## EXERCISE REQUIREMENTS
For the listing that follows, give again exactly the lines from the one with "Viewport: 761px width, 303px height." to the one with "Click the Email revenue amount $37,089.32", including both.

## SOURCE MATERIAL

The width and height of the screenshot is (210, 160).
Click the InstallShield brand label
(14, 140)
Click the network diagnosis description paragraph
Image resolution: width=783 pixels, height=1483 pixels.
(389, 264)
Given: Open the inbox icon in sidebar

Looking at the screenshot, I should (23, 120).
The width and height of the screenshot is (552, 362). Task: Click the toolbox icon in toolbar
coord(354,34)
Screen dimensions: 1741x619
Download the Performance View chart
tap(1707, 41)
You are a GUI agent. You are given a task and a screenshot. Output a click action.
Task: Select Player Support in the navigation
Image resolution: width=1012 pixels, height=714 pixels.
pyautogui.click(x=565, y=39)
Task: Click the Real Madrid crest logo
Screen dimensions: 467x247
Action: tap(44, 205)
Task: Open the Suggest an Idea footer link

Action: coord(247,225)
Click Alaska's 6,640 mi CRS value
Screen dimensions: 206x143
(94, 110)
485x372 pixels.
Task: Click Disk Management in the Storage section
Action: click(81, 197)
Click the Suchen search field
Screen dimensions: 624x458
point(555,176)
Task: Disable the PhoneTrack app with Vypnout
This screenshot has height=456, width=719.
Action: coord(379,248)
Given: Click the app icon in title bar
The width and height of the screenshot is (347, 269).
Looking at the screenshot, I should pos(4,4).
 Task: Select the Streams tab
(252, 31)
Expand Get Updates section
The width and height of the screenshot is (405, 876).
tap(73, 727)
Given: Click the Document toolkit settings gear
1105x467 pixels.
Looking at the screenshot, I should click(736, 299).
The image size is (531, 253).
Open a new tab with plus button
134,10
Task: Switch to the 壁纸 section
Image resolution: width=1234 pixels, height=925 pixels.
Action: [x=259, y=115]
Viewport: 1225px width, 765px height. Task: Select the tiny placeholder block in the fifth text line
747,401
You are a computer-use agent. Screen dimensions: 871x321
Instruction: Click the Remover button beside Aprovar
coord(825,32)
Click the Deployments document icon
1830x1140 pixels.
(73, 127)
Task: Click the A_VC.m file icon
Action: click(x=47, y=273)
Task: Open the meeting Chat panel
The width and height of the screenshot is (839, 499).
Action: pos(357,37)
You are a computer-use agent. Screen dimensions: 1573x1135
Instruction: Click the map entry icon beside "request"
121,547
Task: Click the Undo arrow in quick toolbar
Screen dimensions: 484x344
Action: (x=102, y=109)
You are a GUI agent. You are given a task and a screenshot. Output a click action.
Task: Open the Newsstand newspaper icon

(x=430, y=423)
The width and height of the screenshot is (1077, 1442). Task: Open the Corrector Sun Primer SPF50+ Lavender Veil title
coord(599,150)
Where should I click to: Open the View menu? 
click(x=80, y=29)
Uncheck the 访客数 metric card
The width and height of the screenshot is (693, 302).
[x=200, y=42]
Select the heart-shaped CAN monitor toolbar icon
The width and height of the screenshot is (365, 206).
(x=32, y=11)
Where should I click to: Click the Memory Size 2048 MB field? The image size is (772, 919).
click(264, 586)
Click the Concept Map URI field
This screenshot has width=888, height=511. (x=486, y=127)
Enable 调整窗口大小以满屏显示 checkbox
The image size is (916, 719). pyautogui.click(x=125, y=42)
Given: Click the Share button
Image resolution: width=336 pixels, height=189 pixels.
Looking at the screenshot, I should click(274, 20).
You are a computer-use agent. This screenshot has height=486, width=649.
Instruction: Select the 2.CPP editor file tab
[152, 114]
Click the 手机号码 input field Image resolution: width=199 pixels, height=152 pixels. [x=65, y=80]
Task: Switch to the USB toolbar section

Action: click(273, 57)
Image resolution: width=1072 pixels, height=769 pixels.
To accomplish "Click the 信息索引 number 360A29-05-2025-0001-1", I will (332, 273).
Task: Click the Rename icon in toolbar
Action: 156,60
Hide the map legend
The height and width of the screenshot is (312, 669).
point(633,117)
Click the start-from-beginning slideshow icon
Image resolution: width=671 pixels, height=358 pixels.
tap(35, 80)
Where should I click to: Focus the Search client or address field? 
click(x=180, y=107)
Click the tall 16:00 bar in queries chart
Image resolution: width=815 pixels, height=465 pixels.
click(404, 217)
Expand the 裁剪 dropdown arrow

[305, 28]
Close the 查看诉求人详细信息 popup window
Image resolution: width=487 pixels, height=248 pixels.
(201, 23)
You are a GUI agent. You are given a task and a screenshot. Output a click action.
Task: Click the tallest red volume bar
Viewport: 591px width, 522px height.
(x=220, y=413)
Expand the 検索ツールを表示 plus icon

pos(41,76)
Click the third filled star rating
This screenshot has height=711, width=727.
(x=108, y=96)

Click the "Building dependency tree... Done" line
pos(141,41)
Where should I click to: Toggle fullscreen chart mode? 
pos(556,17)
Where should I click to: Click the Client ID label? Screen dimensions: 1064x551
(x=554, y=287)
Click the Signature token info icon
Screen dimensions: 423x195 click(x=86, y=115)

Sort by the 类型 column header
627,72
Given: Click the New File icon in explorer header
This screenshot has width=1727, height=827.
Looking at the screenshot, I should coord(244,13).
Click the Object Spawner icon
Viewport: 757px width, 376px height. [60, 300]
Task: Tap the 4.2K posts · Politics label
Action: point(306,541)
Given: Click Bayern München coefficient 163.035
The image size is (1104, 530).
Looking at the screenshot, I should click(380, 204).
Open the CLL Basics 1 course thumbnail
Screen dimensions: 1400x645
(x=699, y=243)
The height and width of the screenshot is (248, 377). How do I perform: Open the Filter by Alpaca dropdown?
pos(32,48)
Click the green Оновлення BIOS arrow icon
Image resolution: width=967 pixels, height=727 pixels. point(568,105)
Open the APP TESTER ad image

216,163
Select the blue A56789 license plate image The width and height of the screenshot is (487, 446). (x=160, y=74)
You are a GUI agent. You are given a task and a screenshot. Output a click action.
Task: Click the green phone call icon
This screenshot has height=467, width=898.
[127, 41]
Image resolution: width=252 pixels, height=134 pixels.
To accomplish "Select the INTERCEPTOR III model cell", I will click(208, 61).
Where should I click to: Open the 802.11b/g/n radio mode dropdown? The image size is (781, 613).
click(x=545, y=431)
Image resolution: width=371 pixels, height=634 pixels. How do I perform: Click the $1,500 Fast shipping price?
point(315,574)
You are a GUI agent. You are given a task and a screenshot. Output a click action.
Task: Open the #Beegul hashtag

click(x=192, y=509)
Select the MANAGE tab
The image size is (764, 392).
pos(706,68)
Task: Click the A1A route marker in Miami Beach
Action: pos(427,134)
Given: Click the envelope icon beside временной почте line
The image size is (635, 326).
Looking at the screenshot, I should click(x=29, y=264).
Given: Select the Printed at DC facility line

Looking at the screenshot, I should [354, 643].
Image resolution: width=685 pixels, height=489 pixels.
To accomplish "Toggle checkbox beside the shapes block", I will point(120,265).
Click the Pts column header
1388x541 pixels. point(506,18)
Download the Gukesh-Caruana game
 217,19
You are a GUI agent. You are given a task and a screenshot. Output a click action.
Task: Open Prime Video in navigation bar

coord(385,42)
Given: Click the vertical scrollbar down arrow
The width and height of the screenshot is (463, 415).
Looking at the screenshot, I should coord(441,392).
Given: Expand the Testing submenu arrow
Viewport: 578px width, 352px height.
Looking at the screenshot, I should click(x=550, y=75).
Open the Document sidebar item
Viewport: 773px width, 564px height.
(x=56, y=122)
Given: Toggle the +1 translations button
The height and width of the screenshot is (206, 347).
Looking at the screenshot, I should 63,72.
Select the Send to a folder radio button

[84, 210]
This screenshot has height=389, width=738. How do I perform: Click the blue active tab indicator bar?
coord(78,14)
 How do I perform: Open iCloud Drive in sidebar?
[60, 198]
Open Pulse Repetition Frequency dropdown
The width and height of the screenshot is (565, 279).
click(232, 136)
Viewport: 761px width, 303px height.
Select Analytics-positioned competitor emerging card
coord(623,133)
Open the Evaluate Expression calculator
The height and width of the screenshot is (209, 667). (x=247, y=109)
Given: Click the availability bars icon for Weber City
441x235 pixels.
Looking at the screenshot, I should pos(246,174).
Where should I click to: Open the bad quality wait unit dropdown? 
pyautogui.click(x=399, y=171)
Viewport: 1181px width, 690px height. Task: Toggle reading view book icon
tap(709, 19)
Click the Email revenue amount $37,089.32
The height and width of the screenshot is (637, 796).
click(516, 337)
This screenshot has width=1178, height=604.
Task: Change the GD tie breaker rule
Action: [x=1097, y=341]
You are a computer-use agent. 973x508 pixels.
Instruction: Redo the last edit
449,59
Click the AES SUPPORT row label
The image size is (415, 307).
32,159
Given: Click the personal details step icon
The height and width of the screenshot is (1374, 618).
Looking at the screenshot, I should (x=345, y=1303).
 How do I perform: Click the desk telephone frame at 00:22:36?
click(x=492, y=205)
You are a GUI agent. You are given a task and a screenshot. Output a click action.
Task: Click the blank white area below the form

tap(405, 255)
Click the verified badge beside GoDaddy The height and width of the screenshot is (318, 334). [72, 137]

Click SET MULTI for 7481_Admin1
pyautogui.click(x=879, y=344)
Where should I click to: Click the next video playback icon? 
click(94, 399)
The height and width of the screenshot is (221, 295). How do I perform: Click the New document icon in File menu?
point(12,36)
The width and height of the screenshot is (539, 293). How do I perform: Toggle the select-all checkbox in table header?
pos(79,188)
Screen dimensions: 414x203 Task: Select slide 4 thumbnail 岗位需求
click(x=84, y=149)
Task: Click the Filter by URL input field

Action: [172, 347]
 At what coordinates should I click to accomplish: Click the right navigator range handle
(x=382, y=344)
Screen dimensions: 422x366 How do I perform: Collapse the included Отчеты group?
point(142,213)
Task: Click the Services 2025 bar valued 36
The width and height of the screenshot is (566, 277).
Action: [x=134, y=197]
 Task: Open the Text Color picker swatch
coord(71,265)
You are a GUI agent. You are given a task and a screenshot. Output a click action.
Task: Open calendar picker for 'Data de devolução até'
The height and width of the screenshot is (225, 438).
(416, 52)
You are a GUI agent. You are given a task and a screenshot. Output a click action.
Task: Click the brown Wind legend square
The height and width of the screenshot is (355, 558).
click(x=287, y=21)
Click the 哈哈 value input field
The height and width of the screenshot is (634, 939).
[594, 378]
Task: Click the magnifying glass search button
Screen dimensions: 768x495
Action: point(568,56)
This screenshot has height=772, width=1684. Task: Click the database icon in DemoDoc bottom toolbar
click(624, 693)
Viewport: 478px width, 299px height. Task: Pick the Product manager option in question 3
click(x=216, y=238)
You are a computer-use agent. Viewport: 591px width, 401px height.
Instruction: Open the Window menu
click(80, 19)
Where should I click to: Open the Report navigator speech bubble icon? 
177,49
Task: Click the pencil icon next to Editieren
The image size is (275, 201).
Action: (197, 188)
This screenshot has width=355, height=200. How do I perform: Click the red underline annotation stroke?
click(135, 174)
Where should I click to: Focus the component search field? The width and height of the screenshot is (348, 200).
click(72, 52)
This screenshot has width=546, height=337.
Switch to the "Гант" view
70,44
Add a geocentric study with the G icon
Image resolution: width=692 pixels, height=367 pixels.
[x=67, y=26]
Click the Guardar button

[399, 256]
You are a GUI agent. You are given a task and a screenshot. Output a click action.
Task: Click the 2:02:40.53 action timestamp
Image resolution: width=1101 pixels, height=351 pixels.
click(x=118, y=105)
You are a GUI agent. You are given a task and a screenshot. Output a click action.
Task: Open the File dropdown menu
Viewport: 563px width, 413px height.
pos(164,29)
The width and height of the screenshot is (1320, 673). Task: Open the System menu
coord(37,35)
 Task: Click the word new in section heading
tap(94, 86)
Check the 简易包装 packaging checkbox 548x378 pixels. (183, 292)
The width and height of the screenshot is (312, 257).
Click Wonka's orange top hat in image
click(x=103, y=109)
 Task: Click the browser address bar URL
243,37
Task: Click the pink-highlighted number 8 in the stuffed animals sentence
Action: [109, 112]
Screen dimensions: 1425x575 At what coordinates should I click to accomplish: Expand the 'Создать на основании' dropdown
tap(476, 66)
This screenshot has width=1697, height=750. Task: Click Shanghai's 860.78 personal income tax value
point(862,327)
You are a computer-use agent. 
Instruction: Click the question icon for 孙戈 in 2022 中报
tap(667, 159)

## COMPLETED TASK
Viewport: 761px width, 303px height.
Select Analytics-positioned competitor emerging card
coord(623,133)
Open the Evaluate Expression calculator
The height and width of the screenshot is (209, 667). (x=247, y=109)
Given: Click the availability bars icon for Weber City
441x235 pixels.
Looking at the screenshot, I should pos(246,174).
Where should I click to: Open the bad quality wait unit dropdown? 
pyautogui.click(x=399, y=171)
Viewport: 1181px width, 690px height. Task: Toggle reading view book icon
tap(709, 19)
Click the Email revenue amount $37,089.32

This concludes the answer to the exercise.